The simple power of people being people should not be underestimated. People feeling lonely, showing love, receiving sympathy, experiencing joy: The greatest argument in favor of humanity’s future is its resonance as human. Super 8 is stylistically a love letter to Steven Spielberg, from its setting in late seventies Middle America to its construction of shots in three dimensions, building information and plot along every perceivable axis. It also resonates with the Spielberg oeuvre in its building and treatment of richly humane characters whose depth and nuance we learn through how they relate to each other in the face of catastrophe.
It tells the story of a small east coast town in the late seventies where an Air Force transport train derails and something seemingly sinister escapes. The main characters are a group of kids who spend every spare moment making a zombie movie. One of them has lost his mother to an accident at a local factory as the movie opens. As the movie progresses he becomes friends with the daughter of the man many blame for his mother’s death.
The film’s status as Science Fiction rests on the nature of what was in the derailed train. Its essential optimism rests not on a vision of the future but in its focus on characters searching for sympathy and the strength to move forward in the face of tragedy.

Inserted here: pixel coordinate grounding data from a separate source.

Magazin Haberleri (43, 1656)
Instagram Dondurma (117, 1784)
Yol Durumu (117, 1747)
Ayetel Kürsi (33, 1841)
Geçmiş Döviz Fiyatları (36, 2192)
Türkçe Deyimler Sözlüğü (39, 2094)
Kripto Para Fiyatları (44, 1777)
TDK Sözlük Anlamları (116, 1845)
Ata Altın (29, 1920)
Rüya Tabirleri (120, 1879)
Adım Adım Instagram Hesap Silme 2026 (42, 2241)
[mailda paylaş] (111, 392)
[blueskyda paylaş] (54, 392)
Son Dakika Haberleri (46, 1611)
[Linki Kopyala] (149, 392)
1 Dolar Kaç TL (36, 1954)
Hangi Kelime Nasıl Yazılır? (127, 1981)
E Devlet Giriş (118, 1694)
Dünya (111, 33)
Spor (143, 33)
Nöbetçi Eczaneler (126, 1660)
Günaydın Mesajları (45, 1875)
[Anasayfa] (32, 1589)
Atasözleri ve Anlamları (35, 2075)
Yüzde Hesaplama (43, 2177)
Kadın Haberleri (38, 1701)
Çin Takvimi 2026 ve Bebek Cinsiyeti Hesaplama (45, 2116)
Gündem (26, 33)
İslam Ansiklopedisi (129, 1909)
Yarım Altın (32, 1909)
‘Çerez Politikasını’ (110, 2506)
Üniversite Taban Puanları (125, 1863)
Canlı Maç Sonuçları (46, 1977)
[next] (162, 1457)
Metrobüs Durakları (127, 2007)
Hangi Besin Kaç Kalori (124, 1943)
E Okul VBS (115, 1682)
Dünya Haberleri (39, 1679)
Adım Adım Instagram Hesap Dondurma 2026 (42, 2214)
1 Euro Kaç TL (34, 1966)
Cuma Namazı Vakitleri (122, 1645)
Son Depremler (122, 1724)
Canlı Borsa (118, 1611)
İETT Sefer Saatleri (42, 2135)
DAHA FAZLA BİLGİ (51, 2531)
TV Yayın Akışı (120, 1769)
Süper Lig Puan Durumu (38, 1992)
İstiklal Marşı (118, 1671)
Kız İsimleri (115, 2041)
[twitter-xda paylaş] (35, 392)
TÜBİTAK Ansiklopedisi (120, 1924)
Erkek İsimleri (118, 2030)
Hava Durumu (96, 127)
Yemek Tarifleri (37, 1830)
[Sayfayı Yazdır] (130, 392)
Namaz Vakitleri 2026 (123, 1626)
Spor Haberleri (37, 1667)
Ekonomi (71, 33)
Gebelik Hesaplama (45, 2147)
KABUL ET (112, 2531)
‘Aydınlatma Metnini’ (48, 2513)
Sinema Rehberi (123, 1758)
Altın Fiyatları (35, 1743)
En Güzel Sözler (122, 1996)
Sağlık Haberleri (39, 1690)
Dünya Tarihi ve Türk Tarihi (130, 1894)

Its main characters are children, symbolic of the future, and what’s more these are profoundly intelligent, inventive, yet engagingly flawed children. They represent the best in humanity and in the end overcome a broad science fiction terror through empathy and courage. Super 8 shows us a universe larger and more frightening than we are apt to consider on a daily basis but one that is also amenable to human ingenuity, sympathy, and understanding. As far as Super 8 is concerned being a good person counts for a lot.